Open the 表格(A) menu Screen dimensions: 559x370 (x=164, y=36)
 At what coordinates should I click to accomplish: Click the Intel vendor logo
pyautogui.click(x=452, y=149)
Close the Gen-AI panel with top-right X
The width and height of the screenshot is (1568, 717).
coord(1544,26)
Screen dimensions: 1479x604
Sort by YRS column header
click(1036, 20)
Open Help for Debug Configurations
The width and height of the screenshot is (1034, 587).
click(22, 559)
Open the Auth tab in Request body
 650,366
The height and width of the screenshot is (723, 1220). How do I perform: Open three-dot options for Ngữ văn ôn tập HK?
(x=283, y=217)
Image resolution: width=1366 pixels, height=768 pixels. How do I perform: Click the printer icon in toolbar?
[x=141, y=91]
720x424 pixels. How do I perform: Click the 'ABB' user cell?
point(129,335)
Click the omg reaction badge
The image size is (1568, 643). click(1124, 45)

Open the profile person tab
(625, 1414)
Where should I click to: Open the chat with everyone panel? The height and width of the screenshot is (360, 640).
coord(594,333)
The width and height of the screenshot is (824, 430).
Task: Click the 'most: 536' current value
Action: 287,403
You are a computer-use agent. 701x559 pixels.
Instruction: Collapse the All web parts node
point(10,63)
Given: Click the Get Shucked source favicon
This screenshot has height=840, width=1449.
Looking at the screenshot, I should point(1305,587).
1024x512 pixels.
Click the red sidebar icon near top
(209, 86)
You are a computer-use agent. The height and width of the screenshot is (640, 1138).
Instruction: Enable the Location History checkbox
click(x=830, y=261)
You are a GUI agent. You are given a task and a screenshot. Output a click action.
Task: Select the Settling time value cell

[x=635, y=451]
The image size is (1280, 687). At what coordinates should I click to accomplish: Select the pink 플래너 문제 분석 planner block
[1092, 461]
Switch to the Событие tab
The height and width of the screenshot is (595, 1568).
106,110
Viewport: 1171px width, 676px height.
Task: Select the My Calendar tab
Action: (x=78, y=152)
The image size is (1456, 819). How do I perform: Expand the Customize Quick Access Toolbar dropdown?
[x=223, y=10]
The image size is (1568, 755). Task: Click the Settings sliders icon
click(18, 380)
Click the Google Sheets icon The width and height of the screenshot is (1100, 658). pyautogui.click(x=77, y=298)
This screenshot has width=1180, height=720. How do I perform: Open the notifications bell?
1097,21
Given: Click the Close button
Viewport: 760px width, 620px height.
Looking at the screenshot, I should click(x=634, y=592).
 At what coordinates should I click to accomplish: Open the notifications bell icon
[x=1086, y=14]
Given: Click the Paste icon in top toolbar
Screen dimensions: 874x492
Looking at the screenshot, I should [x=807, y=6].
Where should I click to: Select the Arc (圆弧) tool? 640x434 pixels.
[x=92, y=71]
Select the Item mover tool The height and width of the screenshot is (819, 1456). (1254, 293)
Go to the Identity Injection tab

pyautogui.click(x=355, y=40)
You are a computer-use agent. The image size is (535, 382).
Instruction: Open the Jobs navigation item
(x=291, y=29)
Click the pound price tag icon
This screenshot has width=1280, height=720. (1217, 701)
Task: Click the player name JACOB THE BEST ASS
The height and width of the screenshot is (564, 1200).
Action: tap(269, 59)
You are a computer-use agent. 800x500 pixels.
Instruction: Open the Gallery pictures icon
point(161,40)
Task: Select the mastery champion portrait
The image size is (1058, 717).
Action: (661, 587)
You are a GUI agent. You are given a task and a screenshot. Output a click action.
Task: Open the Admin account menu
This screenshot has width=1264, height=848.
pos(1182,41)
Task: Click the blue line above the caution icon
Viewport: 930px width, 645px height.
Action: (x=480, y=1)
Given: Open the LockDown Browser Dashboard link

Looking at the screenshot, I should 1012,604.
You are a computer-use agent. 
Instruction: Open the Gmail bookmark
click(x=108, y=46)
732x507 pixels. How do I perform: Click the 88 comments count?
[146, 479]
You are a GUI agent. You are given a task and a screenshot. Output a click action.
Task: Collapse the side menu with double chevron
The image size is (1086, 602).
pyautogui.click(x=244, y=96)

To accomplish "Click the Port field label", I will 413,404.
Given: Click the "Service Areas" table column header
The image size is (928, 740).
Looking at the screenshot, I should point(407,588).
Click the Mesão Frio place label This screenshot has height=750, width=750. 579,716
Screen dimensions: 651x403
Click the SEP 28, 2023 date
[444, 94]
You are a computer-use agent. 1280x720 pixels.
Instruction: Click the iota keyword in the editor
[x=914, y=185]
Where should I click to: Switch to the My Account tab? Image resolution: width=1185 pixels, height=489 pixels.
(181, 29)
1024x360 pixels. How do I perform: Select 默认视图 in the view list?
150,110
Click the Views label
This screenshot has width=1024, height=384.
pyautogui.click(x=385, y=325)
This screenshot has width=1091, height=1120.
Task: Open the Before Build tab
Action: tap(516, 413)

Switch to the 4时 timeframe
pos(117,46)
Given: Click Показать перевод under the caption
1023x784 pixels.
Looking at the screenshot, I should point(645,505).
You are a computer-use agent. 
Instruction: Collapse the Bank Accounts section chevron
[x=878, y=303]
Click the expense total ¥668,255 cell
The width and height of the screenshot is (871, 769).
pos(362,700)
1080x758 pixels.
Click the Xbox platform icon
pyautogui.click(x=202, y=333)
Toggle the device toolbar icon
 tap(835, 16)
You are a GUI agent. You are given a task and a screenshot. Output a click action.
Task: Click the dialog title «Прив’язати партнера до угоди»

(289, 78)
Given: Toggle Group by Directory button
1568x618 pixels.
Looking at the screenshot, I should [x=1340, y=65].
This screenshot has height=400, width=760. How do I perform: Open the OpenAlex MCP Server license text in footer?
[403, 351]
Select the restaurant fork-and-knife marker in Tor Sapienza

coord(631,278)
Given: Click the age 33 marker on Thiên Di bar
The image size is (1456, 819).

# # #

* ASSIGNMENT
What is needed here is every record above, repeated exactly.

* WRITTEN ANSWER
Open the 表格(A) menu Screen dimensions: 559x370 (x=164, y=36)
 At what coordinates should I click to accomplish: Click the Intel vendor logo
pyautogui.click(x=452, y=149)
Close the Gen-AI panel with top-right X
The width and height of the screenshot is (1568, 717).
coord(1544,26)
Screen dimensions: 1479x604
Sort by YRS column header
click(1036, 20)
Open Help for Debug Configurations
The width and height of the screenshot is (1034, 587).
click(22, 559)
Open the Auth tab in Request body
 650,366
The height and width of the screenshot is (723, 1220). How do I perform: Open three-dot options for Ngữ văn ôn tập HK?
(x=283, y=217)
Image resolution: width=1366 pixels, height=768 pixels. How do I perform: Click the printer icon in toolbar?
[x=141, y=91]
720x424 pixels. How do I perform: Click the 'ABB' user cell?
point(129,335)
Click the omg reaction badge
The image size is (1568, 643). click(1124, 45)

Open the profile person tab
(625, 1414)
Where should I click to: Open the chat with everyone panel? The height and width of the screenshot is (360, 640).
coord(594,333)
The width and height of the screenshot is (824, 430).
Task: Click the 'most: 536' current value
Action: 287,403
You are a computer-use agent. 701x559 pixels.
Instruction: Collapse the All web parts node
point(10,63)
Given: Click the Get Shucked source favicon
This screenshot has height=840, width=1449.
Looking at the screenshot, I should point(1305,587).
1024x512 pixels.
Click the red sidebar icon near top
(209, 86)
You are a computer-use agent. The height and width of the screenshot is (640, 1138).
Instruction: Enable the Location History checkbox
click(x=830, y=261)
You are a GUI agent. You are given a task and a screenshot. Output a click action.
Task: Select the Settling time value cell

[x=635, y=451]
The image size is (1280, 687). At what coordinates should I click to accomplish: Select the pink 플래너 문제 분석 planner block
[1092, 461]
Switch to the Событие tab
The height and width of the screenshot is (595, 1568).
106,110
Viewport: 1171px width, 676px height.
Task: Select the My Calendar tab
Action: (x=78, y=152)
The image size is (1456, 819). How do I perform: Expand the Customize Quick Access Toolbar dropdown?
[x=223, y=10]
The image size is (1568, 755). Task: Click the Settings sliders icon
click(18, 380)
Click the Google Sheets icon The width and height of the screenshot is (1100, 658). pyautogui.click(x=77, y=298)
This screenshot has width=1180, height=720. How do I perform: Open the notifications bell?
1097,21
Given: Click the Close button
Viewport: 760px width, 620px height.
Looking at the screenshot, I should click(x=634, y=592).
 At what coordinates should I click to accomplish: Open the notifications bell icon
[x=1086, y=14]
Given: Click the Paste icon in top toolbar
Screen dimensions: 874x492
Looking at the screenshot, I should [x=807, y=6].
Where should I click to: Select the Arc (圆弧) tool? 640x434 pixels.
[x=92, y=71]
Select the Item mover tool The height and width of the screenshot is (819, 1456). (1254, 293)
Go to the Identity Injection tab

pyautogui.click(x=355, y=40)
You are a computer-use agent. The image size is (535, 382).
Instruction: Open the Jobs navigation item
(x=291, y=29)
Click the pound price tag icon
This screenshot has width=1280, height=720. (1217, 701)
Task: Click the player name JACOB THE BEST ASS
The height and width of the screenshot is (564, 1200).
Action: tap(269, 59)
You are a computer-use agent. 800x500 pixels.
Instruction: Open the Gallery pictures icon
point(161,40)
Task: Select the mastery champion portrait
The image size is (1058, 717).
Action: (661, 587)
You are a GUI agent. You are given a task and a screenshot. Output a click action.
Task: Open the Admin account menu
This screenshot has width=1264, height=848.
pos(1182,41)
Task: Click the blue line above the caution icon
Viewport: 930px width, 645px height.
Action: (x=480, y=1)
Given: Open the LockDown Browser Dashboard link

Looking at the screenshot, I should 1012,604.
You are a computer-use agent. 
Instruction: Open the Gmail bookmark
click(x=108, y=46)
732x507 pixels. How do I perform: Click the 88 comments count?
[146, 479]
You are a GUI agent. You are given a task and a screenshot. Output a click action.
Task: Collapse the side menu with double chevron
The image size is (1086, 602).
pyautogui.click(x=244, y=96)

To accomplish "Click the Port field label", I will 413,404.
Given: Click the "Service Areas" table column header
The image size is (928, 740).
Looking at the screenshot, I should point(407,588).
Click the Mesão Frio place label This screenshot has height=750, width=750. 579,716
Screen dimensions: 651x403
Click the SEP 28, 2023 date
[444, 94]
You are a computer-use agent. 1280x720 pixels.
Instruction: Click the iota keyword in the editor
[x=914, y=185]
Where should I click to: Switch to the My Account tab? Image resolution: width=1185 pixels, height=489 pixels.
(181, 29)
1024x360 pixels. How do I perform: Select 默认视图 in the view list?
150,110
Click the Views label
This screenshot has width=1024, height=384.
pyautogui.click(x=385, y=325)
This screenshot has width=1091, height=1120.
Task: Open the Before Build tab
Action: tap(516, 413)

Switch to the 4时 timeframe
pos(117,46)
Given: Click Показать перевод under the caption
1023x784 pixels.
Looking at the screenshot, I should point(645,505).
You are a computer-use agent. 
Instruction: Collapse the Bank Accounts section chevron
[x=878, y=303]
Click the expense total ¥668,255 cell
The width and height of the screenshot is (871, 769).
pos(362,700)
1080x758 pixels.
Click the Xbox platform icon
pyautogui.click(x=202, y=333)
Toggle the device toolbar icon
 tap(835, 16)
You are a GUI agent. You are given a task and a screenshot. Output a click action.
Task: Click the dialog title «Прив’язати партнера до угоди»

(289, 78)
Given: Toggle Group by Directory button
1568x618 pixels.
Looking at the screenshot, I should [x=1340, y=65].
This screenshot has height=400, width=760. How do I perform: Open the OpenAlex MCP Server license text in footer?
[403, 351]
Select the restaurant fork-and-knife marker in Tor Sapienza

coord(631,278)
Given: Click the age 33 marker on Thiên Di bar
The image size is (1456, 819).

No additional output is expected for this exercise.